The state pension age in the UK is set to rise to 66 for both men and women by October 2020. The government’s expectation is for employees to work later into life, but are our workplaces following suit? Let’s take a look at age and discrimination in the workplace.
What is age discrimination and is it illegal?
Age discrimination is where you are unfairly treated because of your age. It is an illegal practice as age is identified as a protected characteristic under the Equality Act 2010.
What form does age discrimination take in the workplace?
Age discrimination can occur for both junior and senior employees and can arise in all aspects of employment:
Take care with jobs adverts. Specifying a length of time of experience (“10 years’ experience in this field or similar”), calling for “recent graduates” or promoting a “work hard/play hard, fast paced and ambitious working environment” risk alienating certain age groups and therefore can be seen as discriminatory.
Promotion and training
Overlooking employees for promotion because of their age is a form of direct discrimination – that is, being treated unfairly because of who you are. As is demoting an employee or transferring them to a different department (“let’s put Steve in the mail room, out of sight”).
Similarly, age discrimination may also manifest in removing or reducing opportunities for professional development by creating training programmes suitable for graduates only, for example.
The workplace culture
A workplace where age-related bullying and harassment is allowed to occur indicates a toxic culture. Employers have a duty of care to their people, which includes preventing bullying and harassment so that individuals are not subjected to inappropriate or threatening behaviour, or offensive comments/jokes/bants that cause distress and humiliation.

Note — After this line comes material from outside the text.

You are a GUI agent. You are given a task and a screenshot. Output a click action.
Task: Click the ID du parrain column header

It is also important to create a culture where speaking out against such behaviour is encouraged, and where victims and witnesses are confident they won’t in turn be (further) unfairly treated in making their voices heard.

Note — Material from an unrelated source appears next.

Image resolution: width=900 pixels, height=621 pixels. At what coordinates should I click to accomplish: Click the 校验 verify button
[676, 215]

Check out my blogs “Is no news good news” and “Cultivating a culture of openness” for more insight here.
Distressingly, this does occur and can also take the form of forced early retirement.
So how do we tackle age discrimination in the workplace?
Let’s start by taking an employee-eyed view of the working world and assess how can we change the workplace model. Flexible working is key here. Do we need to enforce a 9 to 5, Monday to Friday working pattern? Can we embrace remote working?
But let’s also change our outlook when it comes to older employees. Are older colleagues observed from a far as change-averse, prehistoric creatures (“she’s set in her ways”)? Revered? Yes. Respected? Probably not. Or are they seen as a font of knowledge (they’ve succeeded, they’ve failed, they’ve improved) and mentors who are eager to share lessons learned?
Harness this wealth of experience and knowledge – and reap the rewards. And if you have this opportunity for business consultancy by seasoned professionals in-house, all the better!